Business News Tue, 18 Aug 2015

Mango farmers worry over black-spot disease

Mango farmers have appealed for an urgent action to help stop the spread of bacterial black-spot (BBS) disease attack on their crops, as it is ravaging farms, killing trees and destroying yet-to-mature fruit.

The disease causes cracks in both the trees and the fruit, resulting in the fruit getting rotten and dropping from the tree prematurely.

The disease is said to be spreading in Kintampo, Techiman, Nkoranza and other mango-growing areas in Brong Ahafo, as well as in the Eastern Region.

About 80 percent of mango plantations in Kintampo and its surrounding communities have come under attack.

Mr. Kwasi Etu-Bonde, Managing Director of Sky-3 Farms at Kintampo, expressed concern about the development at a workshop to discuss access to financing by agribusiness operators and farmers from Ashanti and Brong Ahafo, in Kumasi.


It was organised by Trade Hub and African Partners Network -- a United States Agency for International Development (USAID) project to promote investment, trade competitiveness and economic growth in West Africa.

Mr. Etu-Bonde, the 2011 National Best Mango Farmer, said the disease is so devastating there is an urgent need for research scientists to get down to business and find a solution.

He warned that if allowed to persist, it will have dire consequences on the nation’s mango production.

Citing a personal experience, he said he could only harvest 37 metric tonnes of fruits from a 15-acre farm, which before the disease attack was producing 120 metric tonnes.

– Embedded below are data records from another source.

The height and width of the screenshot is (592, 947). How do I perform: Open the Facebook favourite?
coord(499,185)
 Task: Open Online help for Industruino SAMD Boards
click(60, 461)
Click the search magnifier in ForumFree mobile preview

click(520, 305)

Mr. Etu-Bonde said it iss important to have what he described as “commodity and community-based farmer technical support” to provide training for farmers in specific commodities.

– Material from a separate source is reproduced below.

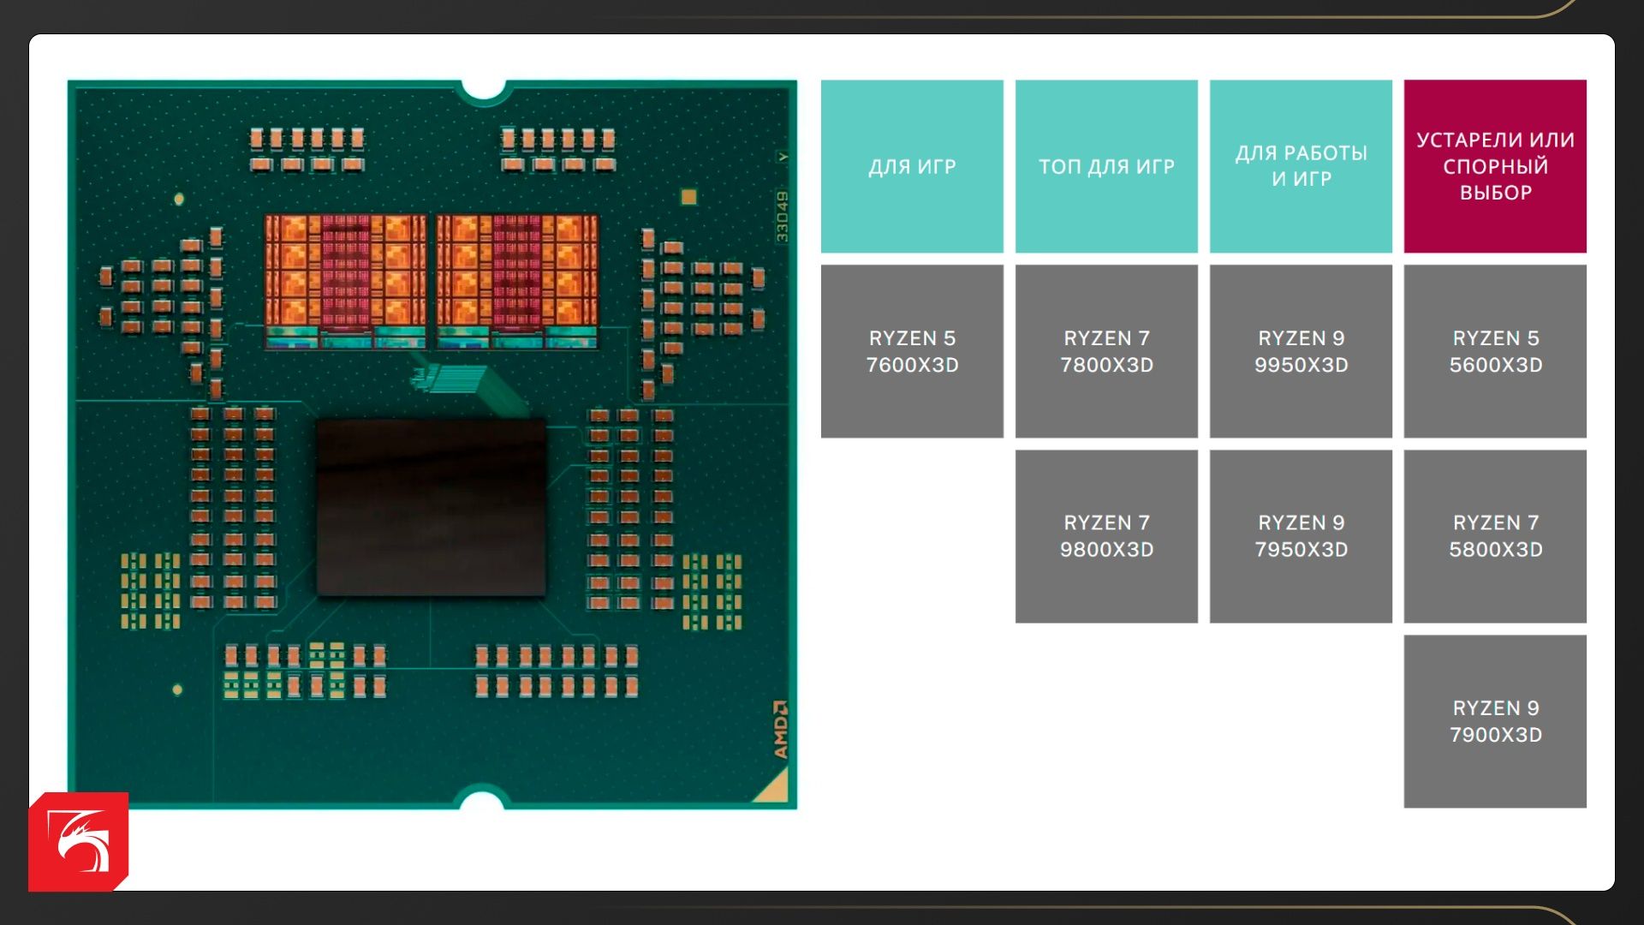
Task: Select the Ryzen 9 7950X3D tile
Action: point(1301,536)
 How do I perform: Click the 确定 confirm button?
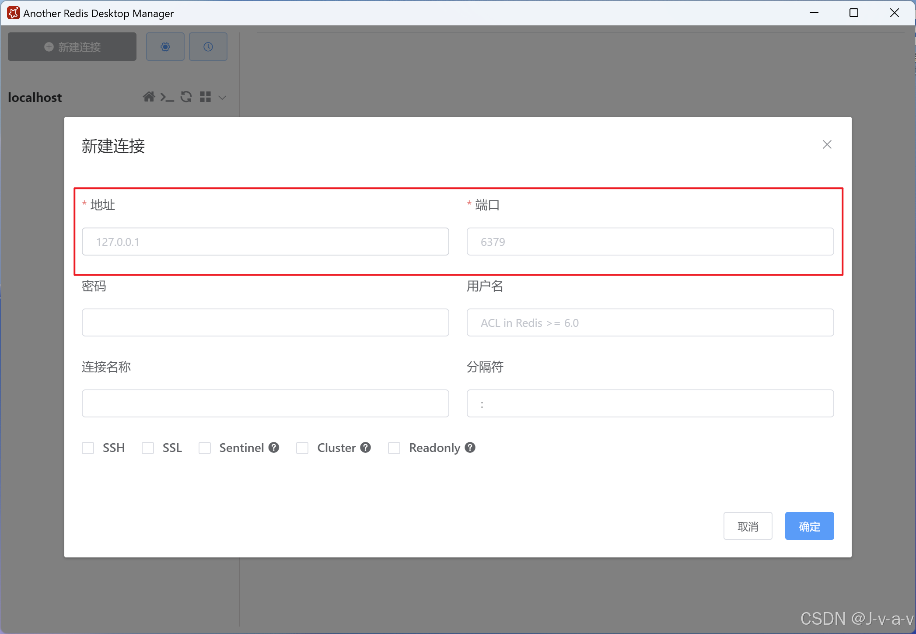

This, he said, will ensure that farmers receive practical skills to properly manage their farms.

Ms Pamela Okyere, an expert in the mango value chain working under the project, said farmers in Ghana and two other countries in the sub-region -- Burkina-Faso and Senegal, are benefitting from technical and marketing support to raise production and exports.

She said Ghana is emerging as a diversified high-value processed mango producer and exporter to the European Union (EU) countries, and the local market.

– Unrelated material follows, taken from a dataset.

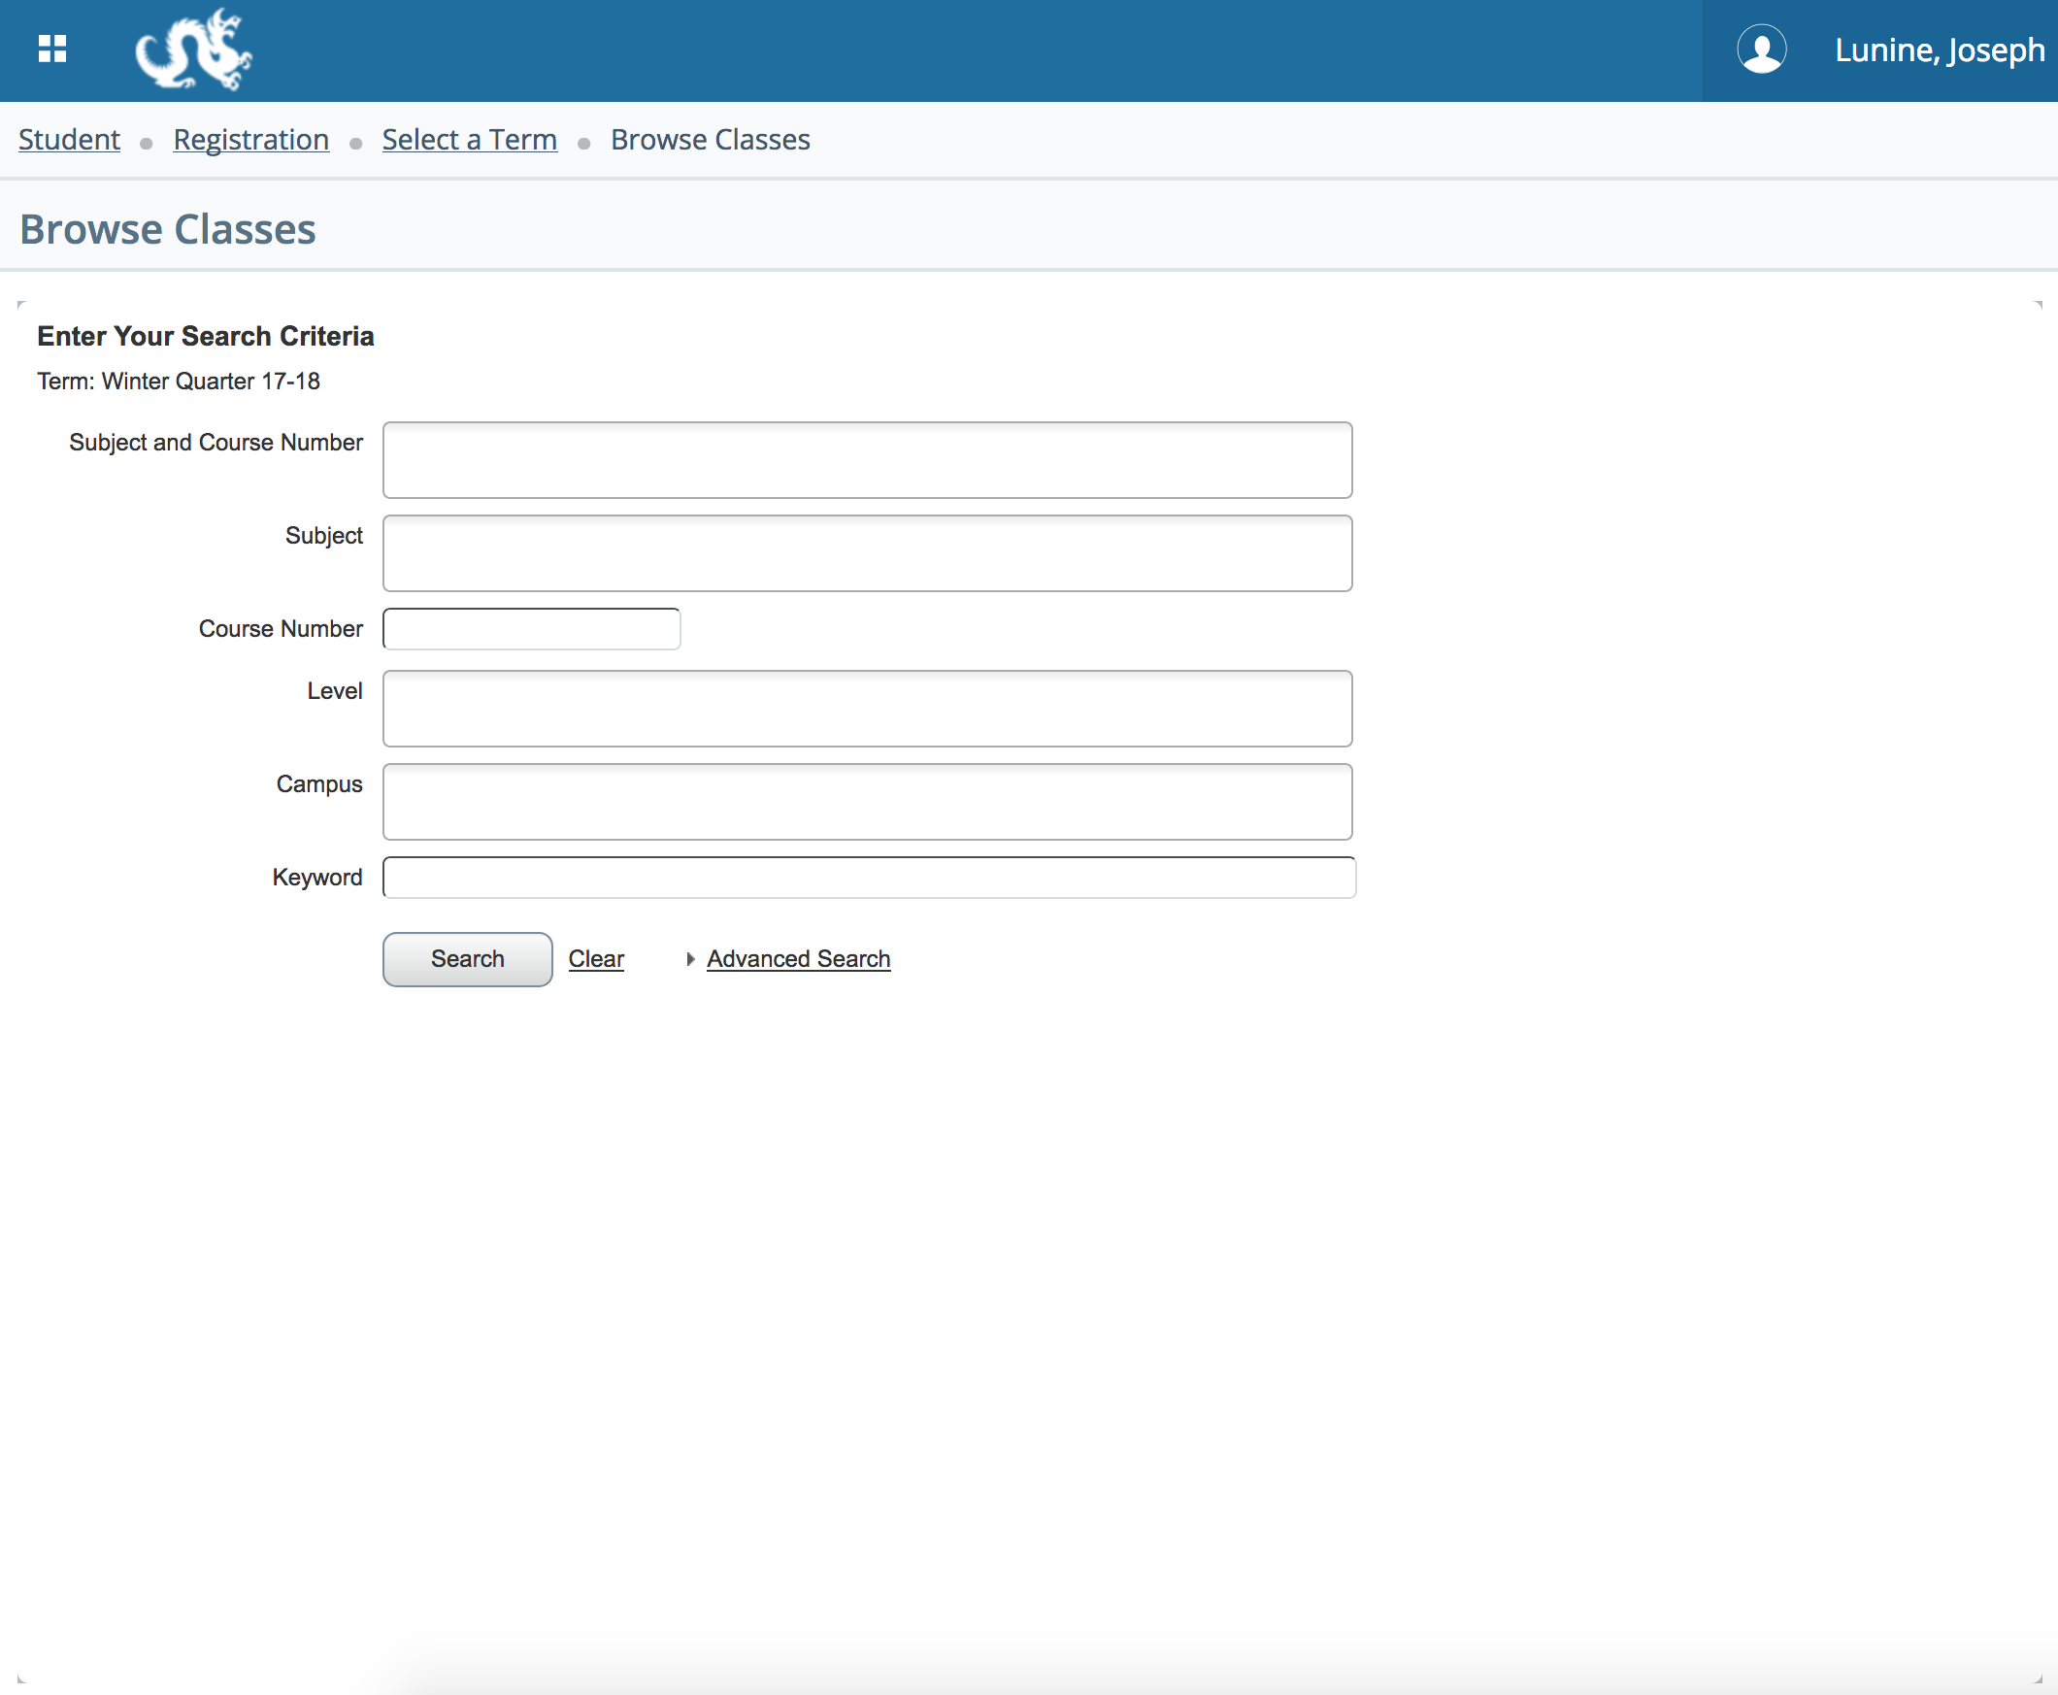
Task: Open the Level selection dropdown
Action: coord(867,709)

Mr. Jeffrey Povolny, Chief of Party (COP) of Trade Hub, said his organisation is engaging financial institutions to get better understanding of agribusiness and develop products tailored to its particular financing needs.

The project is also working with a team of financial advisers to provide advisory services and train small and medium-scale businesses in planning, and how to meet banking requirements.